I decided to turn the question around. Can we use abundance matching to predict the halo and hence rotation curve of a massive galaxy? The largest spiral in the local universe, UGC 2885, has one of the most extended rotation curves known, meaning that it does provide some constraint on the halo mass. This galaxy has been known as an important case since Vera Rubin’s work in the ’70s. With a modern distance scale, its rotation curve extends out 80 kpc. That’s over a quarter million light-years – a damn long way, even by the standards of galaxies. It also rotates remarkably fast, just shy of 300 km/s. It is big and massive.

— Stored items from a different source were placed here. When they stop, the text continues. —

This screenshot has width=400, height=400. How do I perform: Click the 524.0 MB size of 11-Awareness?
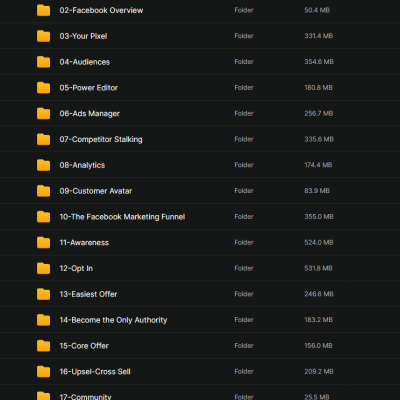click(319, 243)
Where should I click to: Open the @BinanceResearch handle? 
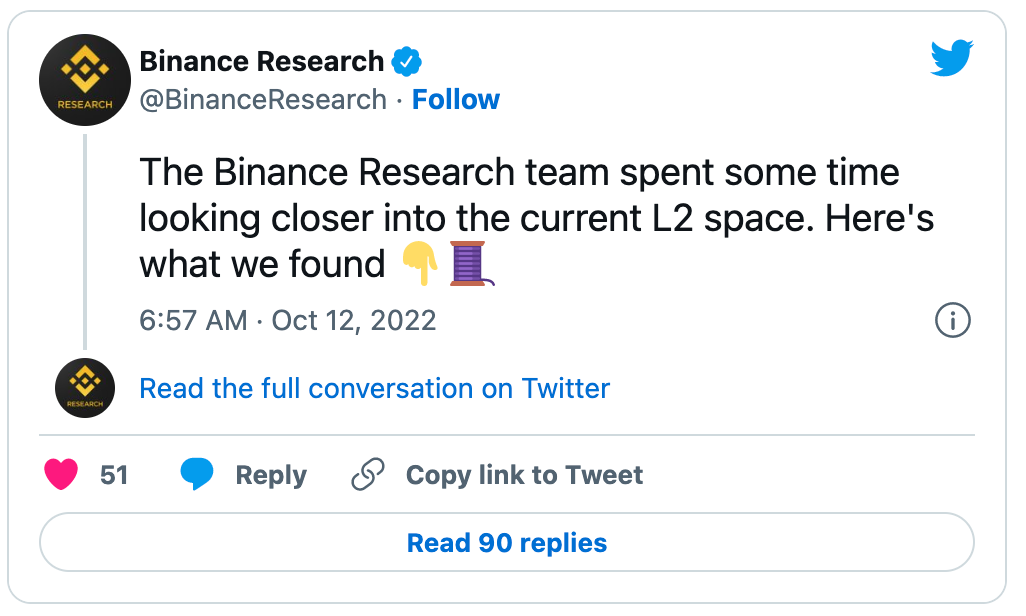(262, 100)
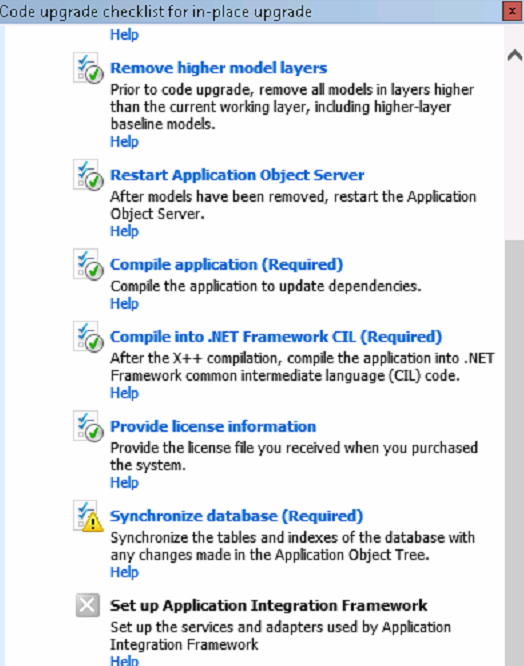Open Remove higher model layers task
Image resolution: width=524 pixels, height=666 pixels.
click(x=219, y=68)

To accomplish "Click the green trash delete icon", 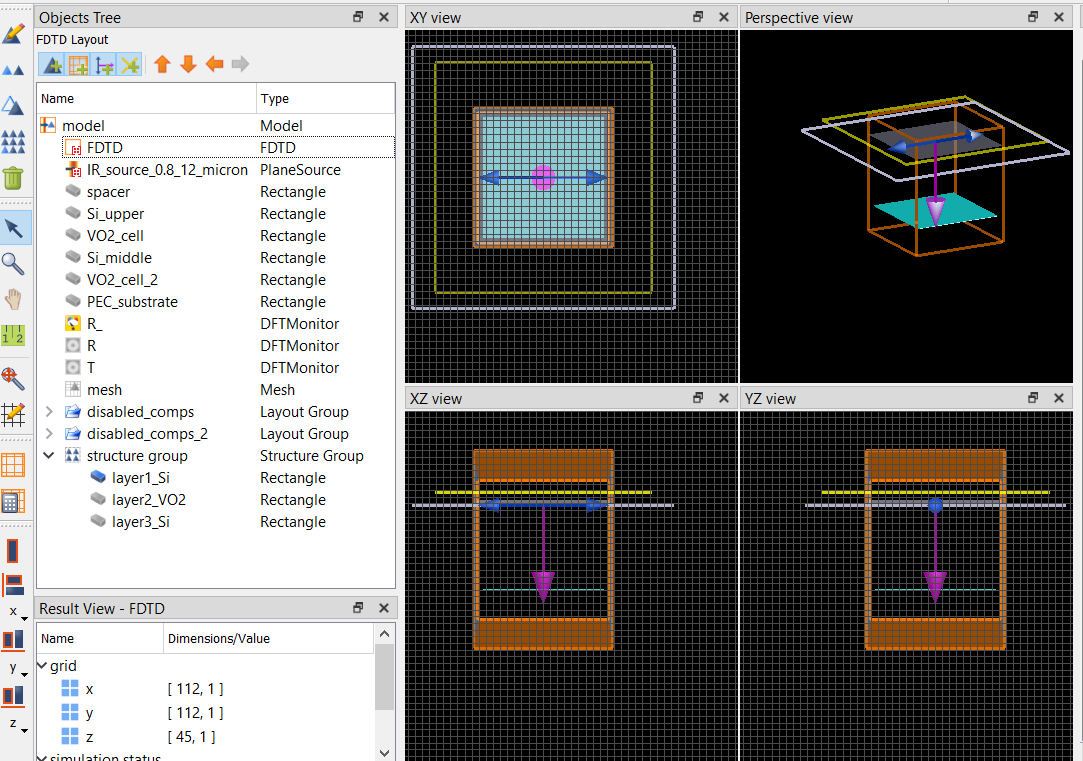I will (13, 178).
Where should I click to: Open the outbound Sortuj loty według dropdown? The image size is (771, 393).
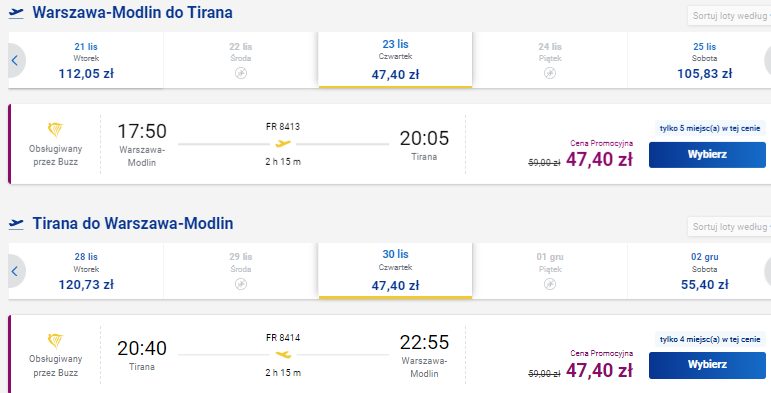click(x=729, y=16)
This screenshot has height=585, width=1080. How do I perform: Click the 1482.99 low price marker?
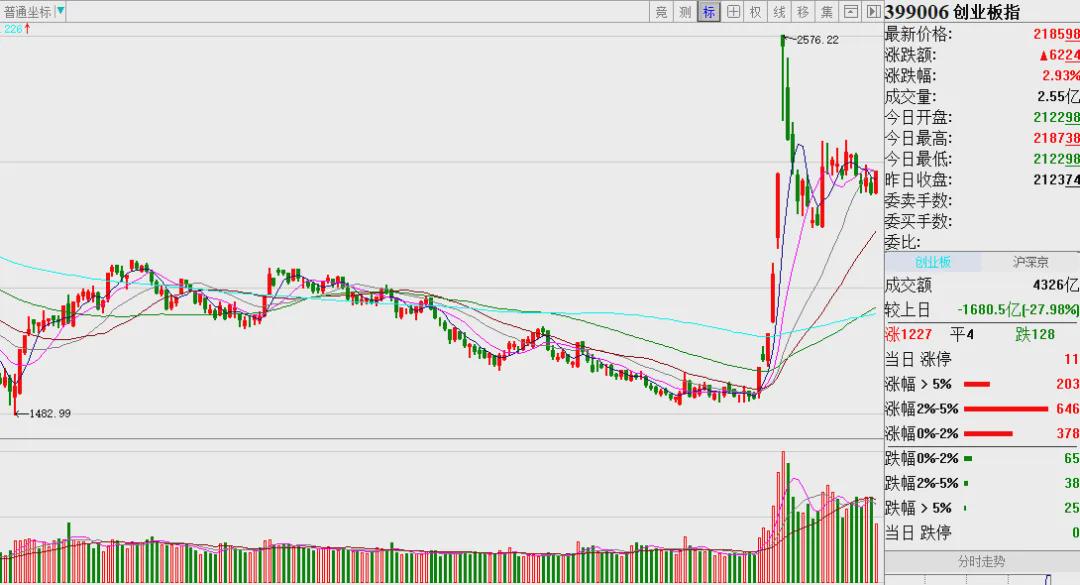pyautogui.click(x=50, y=413)
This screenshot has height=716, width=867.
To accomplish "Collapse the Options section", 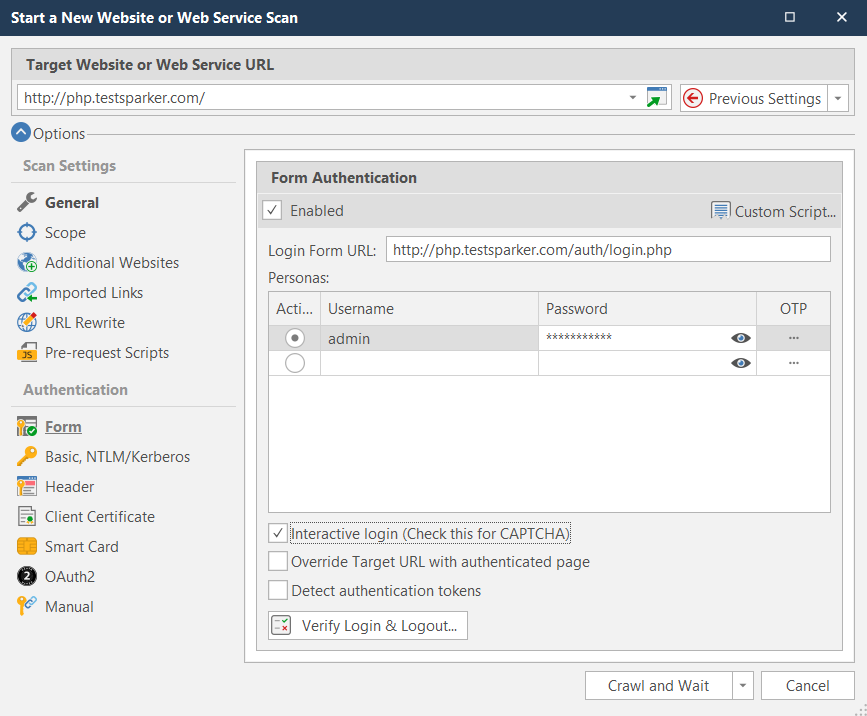I will 21,133.
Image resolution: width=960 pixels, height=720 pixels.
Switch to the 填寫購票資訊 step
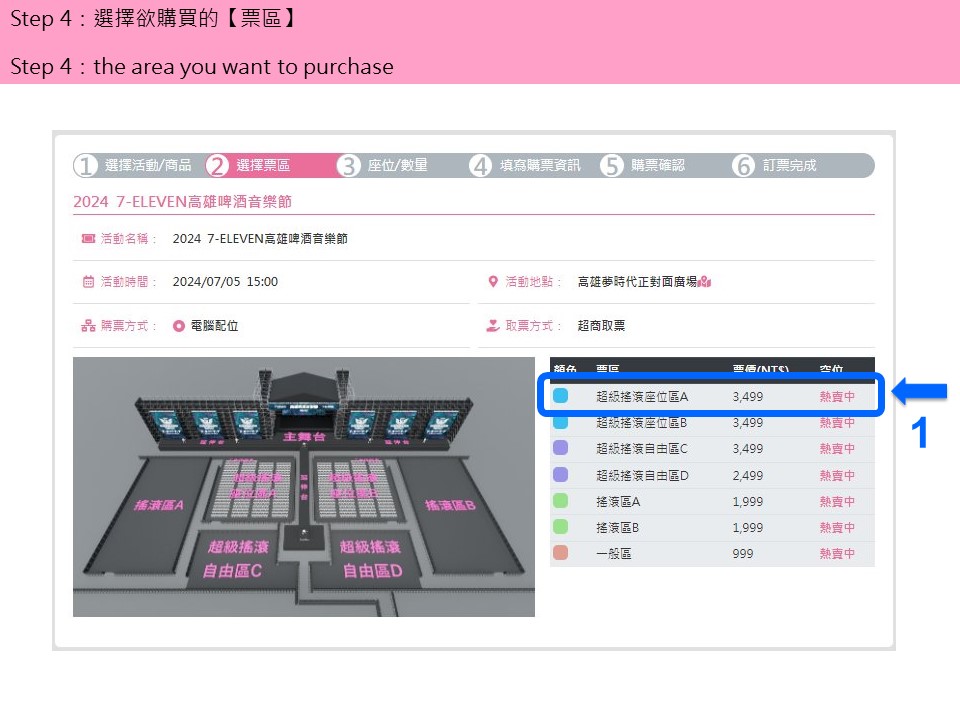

(As an aside, Vera once offered a prize for anyone who found a disk that rotated faster than 300 km/s. Throughout her years of looking at hundreds of galaxies, UGC 2885 remained the record holder, with 300 seeming to be a threshold that spirals did not exceed. She told me that she did pay out, but on a technicality: someone showed her a gas disk around a supermassive black hole in Keplerian rotation that went up to 500 km/s at its peak. She lamented that she had been imprecise in her language, as that was nothing like what she meant, which was the flat rotation speed of a spiral galaxy.)

That aside aside, if we take abundance matching at face value, then the stellar mass of a galaxy predicts the mass of its dark matter halo. Using the most conservative (in that it returns the lowest halo mass) of the various abundance matching relations indicates that with a stellar mass of about 2 x 1011 M, UGC 2885 should have a halo mass of 3 x 1013 M. Combining this with a well-known relation between halo concentration and mass for NFW halos, we then know what the rotation curve should be. Doing this for UGC 2885 yields a tragic result:

The extended rotation curve of UGC 2885 (points). The declining dotted line is the rotation curve predicted by the observed stars and gas. The rising dashed line is the halo predicted by abundance matching. Combining this halo with the observed stars and gas should result in the solid line. This greatly exceeds the data. UGC 2885 does not reside in an NFW halo that is anywhere near as massive as predicted by abundance matching.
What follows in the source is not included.